Bełżec
Bełżec (poln.)
B. war das erste der drei im Rahmen der ›Aktion Reinhard‹ errichteten NS-Vernichtungslager (neben Sobibór und Treblinka) mit dem Ziel der Ermordung der Juden im Generalgouvernement (für die besetzten polnischen Gebiete). Es lag abgelegen im südöstlichen Teil des 1939 gebildeten Distrikts Lublin, auf einem bewaldeten Hügel unweit des Bahnhofes des zu der Zeit ca. 4000, heute 2723 Einwohner (2003) zählenden Dorfes B. Ausschlaggebender Faktor für die Errichtung des Lagers in B. war die Lage des Ortes im Grenzraum zwischen Kleinpolen und Galizien, wo insgesamt ca. eine Million Juden lebten sowie der Anschluss an die wichtige Bahnlinie Lemberg-Lublin-Warschau.
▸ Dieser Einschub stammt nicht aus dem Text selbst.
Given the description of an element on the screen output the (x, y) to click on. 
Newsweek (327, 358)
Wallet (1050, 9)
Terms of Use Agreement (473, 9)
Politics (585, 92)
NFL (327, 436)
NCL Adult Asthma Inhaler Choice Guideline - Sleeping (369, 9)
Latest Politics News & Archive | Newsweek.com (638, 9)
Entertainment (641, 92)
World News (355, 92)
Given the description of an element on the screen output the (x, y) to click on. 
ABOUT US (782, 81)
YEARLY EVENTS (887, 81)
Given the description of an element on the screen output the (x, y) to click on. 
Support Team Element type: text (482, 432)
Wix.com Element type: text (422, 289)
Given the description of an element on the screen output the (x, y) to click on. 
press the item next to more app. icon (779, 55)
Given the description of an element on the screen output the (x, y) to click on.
In und um B. befanden sich zwischen Mai und Dezember 1940 bereits mehrere Arbeitslager, mit bis zu 10.000 vorwiegend jüdischen Zwangsarbeitern und ca. 1000 Sinti und Roma, die zum Bau einer Befestigungslinie entlang der Grenze zur Sowjetunion eingesetzt wurden.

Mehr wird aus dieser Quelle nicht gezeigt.